[START OF Provided records]

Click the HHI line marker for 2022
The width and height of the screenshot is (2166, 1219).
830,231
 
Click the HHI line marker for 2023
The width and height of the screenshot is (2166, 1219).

[END OF Provided records]

The task: Could you express the stretch of lines from the one containing "Click the HHI line marker for 2023" through the last line, both included, as a Markdown table with the columns No. and Line? Number each row, and leave out any blank lines.

Result of the task:
| No. | Line |
|---|---|
| 1 | Click the HHI line marker for 2023 |
| 2 | The width and height of the screenshot is (2166, 1219). |